20.文殊の知恵?
ひとり馬車で侯爵家に戻った私は、ギロークのヴィオラといくつか身の回りの物だけを持って出ることにした。馬車で今日のライナス様のお姿を反芻するうちに、今の心持ちでライナス様に会えば媚薬を盛ったのが私ではないことを口走ってしまうのでは、と恐怖心が湧き上がってきたのだ。

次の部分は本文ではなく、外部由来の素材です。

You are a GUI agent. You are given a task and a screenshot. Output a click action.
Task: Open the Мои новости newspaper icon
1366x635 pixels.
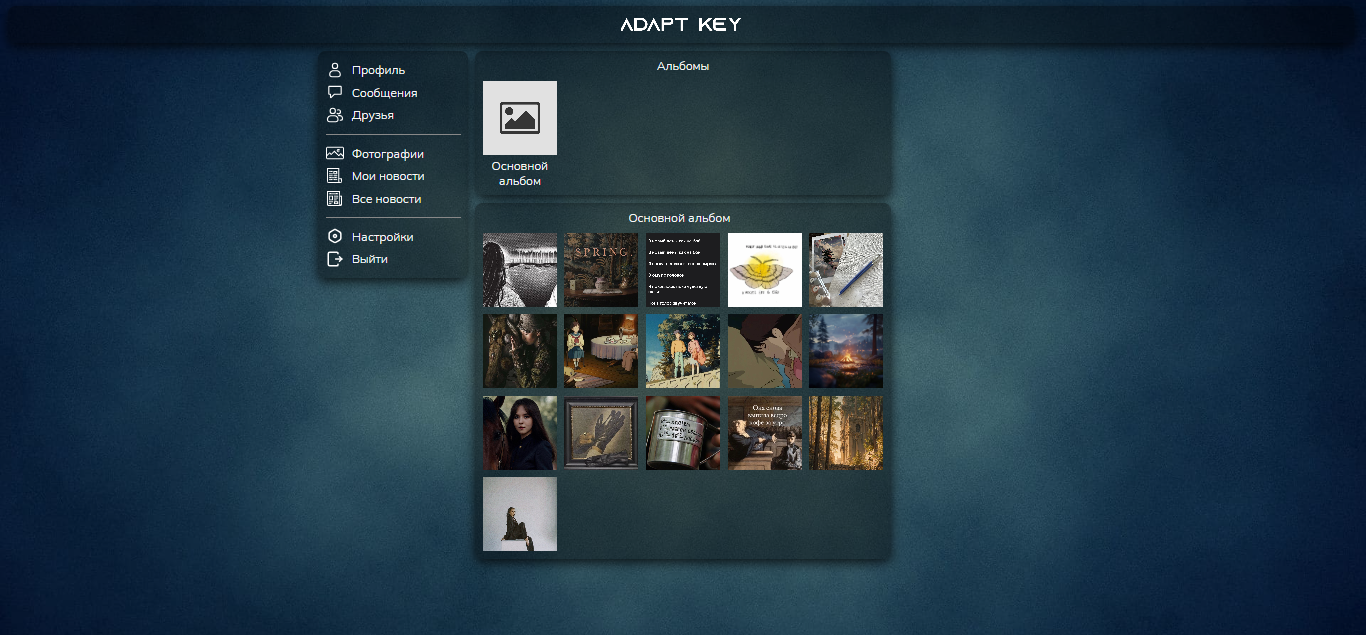pyautogui.click(x=335, y=176)
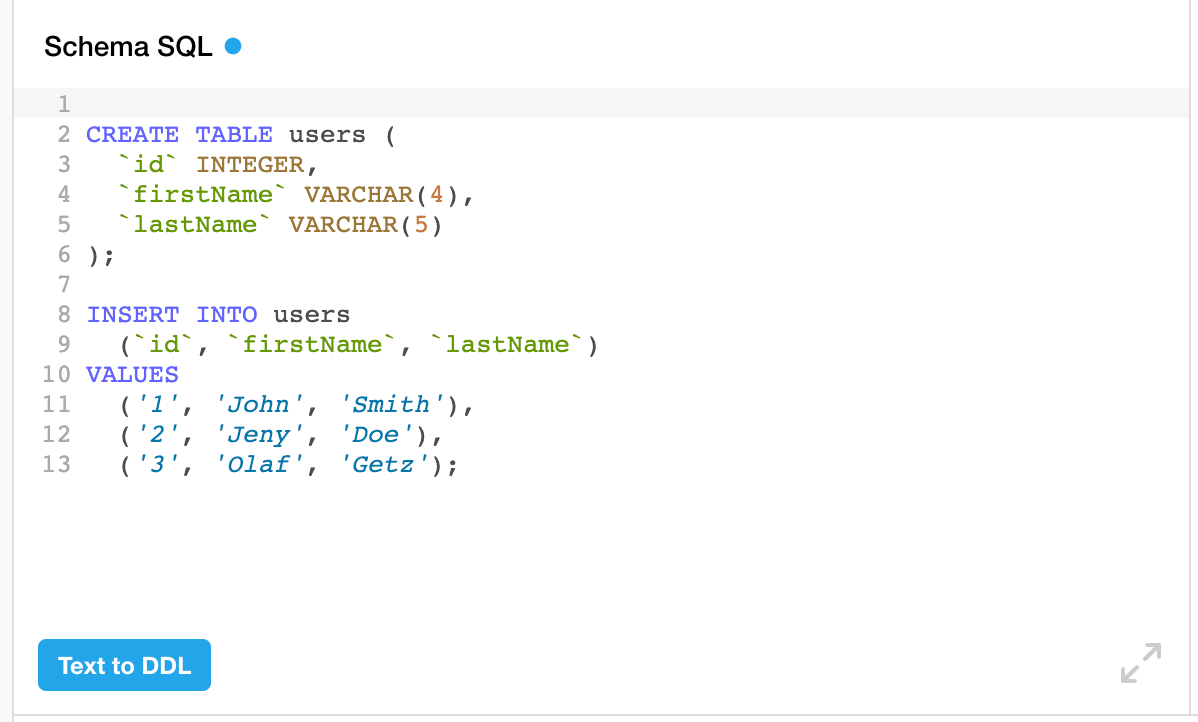
Task: Click line number 7 in the gutter
Action: [x=64, y=285]
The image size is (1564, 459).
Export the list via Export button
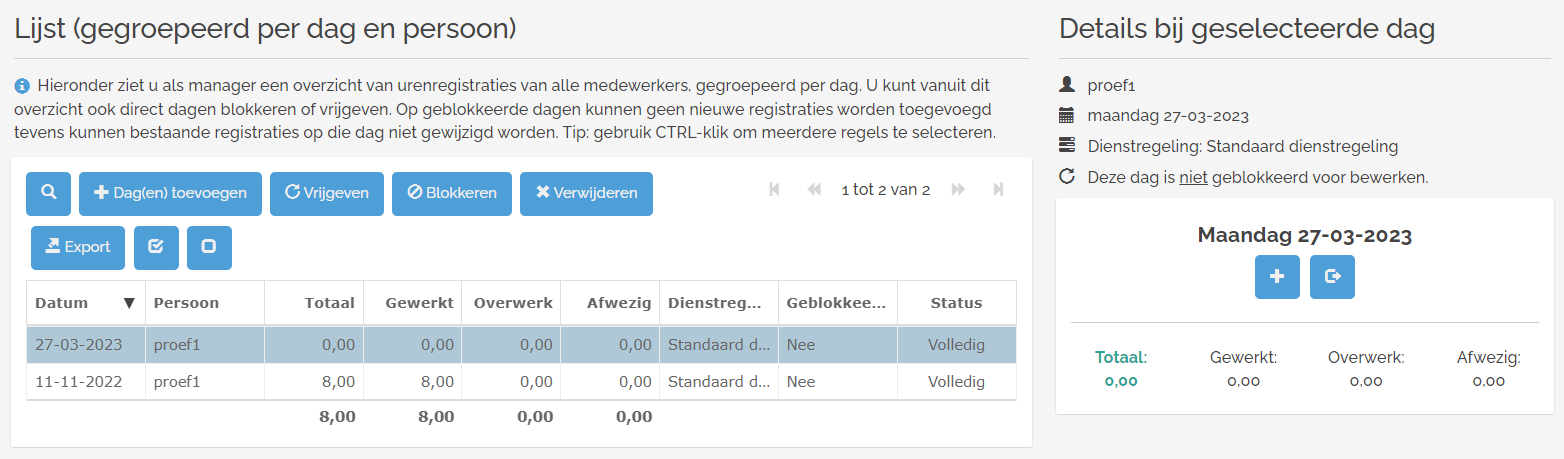[x=78, y=248]
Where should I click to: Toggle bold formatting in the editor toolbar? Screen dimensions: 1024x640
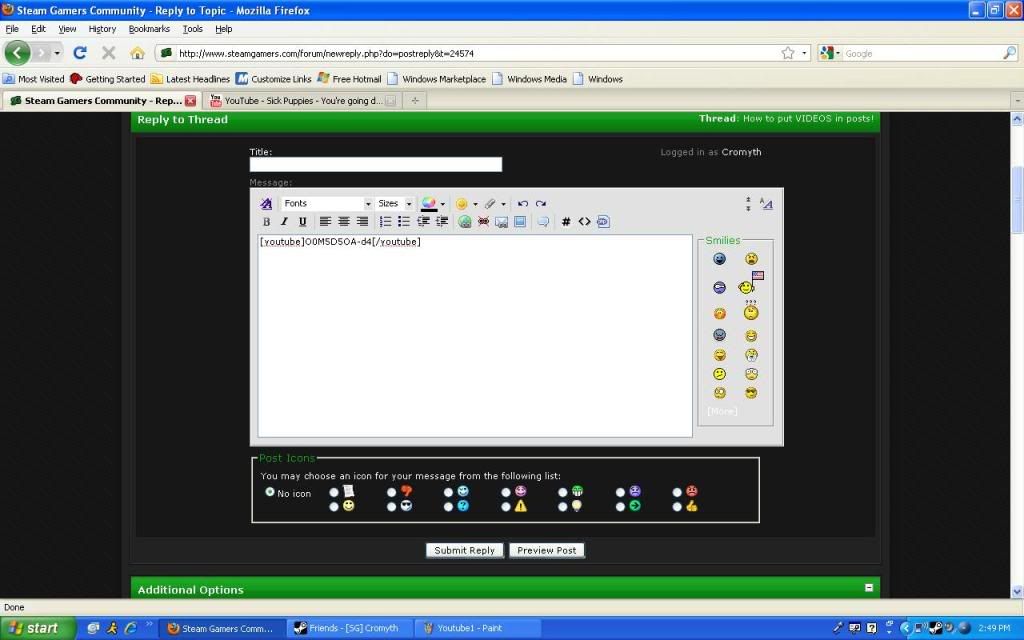point(266,222)
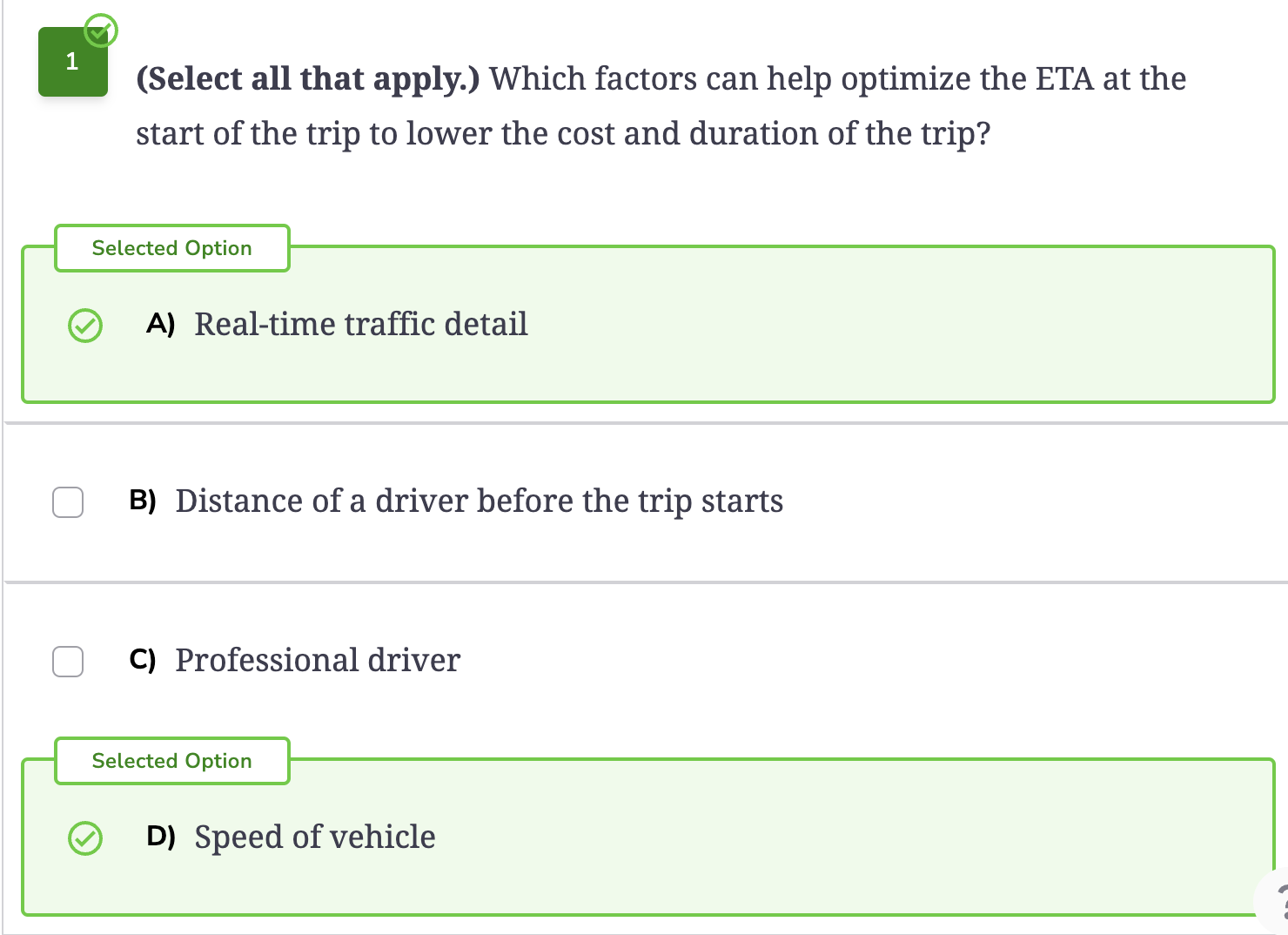The image size is (1288, 935).
Task: Click the green question number 1 badge
Action: click(x=73, y=62)
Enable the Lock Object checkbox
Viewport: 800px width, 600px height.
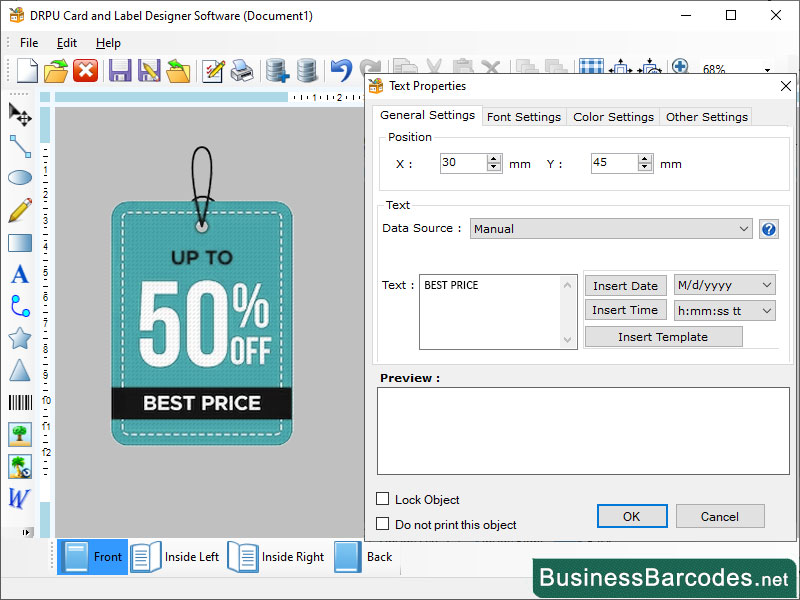383,499
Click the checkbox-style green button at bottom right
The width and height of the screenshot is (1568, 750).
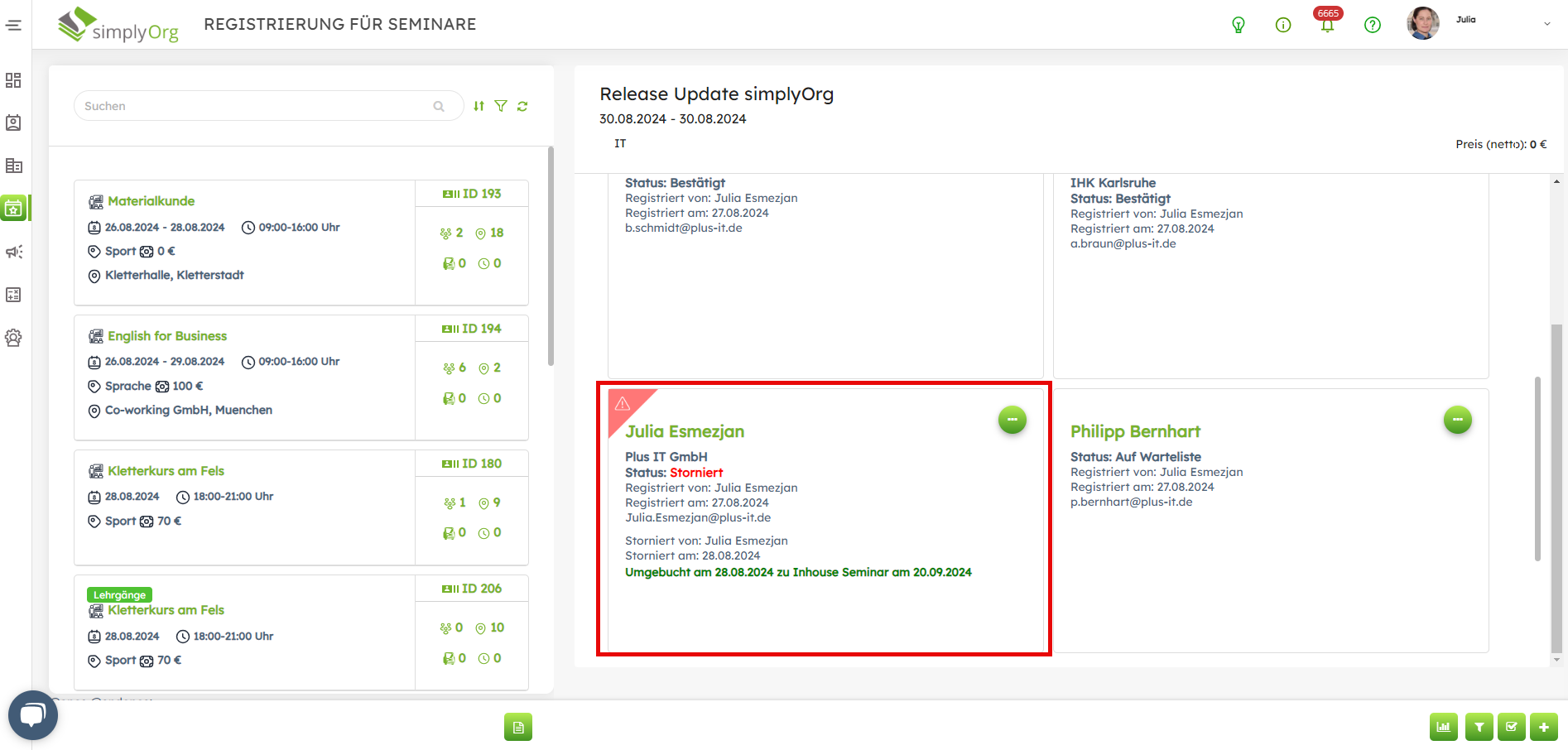[x=1511, y=727]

残りは後日お祖父様にお願いしてアルゼィラン伯爵家へ運んでもらおう。
執事のボルロにはライナス様が戻るまで、と止められたけれど、ひと目でも会えば泣きついて困らせてしまう──そんなみっともない姿をライナス様に見られたくない。
「フローラ様、もう遅いですし今屋敷を出られますと私どもが叱られてしまいます。せめて馬車を」
「ごめんなさいボルロ。でも王宮に行くだけだから大丈夫よ」
無理には止めないボルロ。私がライナス様の女嫌い克服の練習台だと知っているから強く言えないのかもしれない。申し訳ないが、ここは譲れない。
「お世話になりました」
そう言って長い長い侯爵家のアプローチを一人歩いていく。貴族街から大通りに出て辻馬車を拾えば、シルクの住まう外宮の居住区はそう遠くない。
──本当に、夢のようなふた月だった──。
◇ ◇ ◇
「そ、れ、で!ライナス様には何も言わずに出て来たのね!」
「はい、助言を無視してすみません」
シルクは少し驚いていたけれど、帰れとも出て行けとも言わず、ソファに座らせてくれた。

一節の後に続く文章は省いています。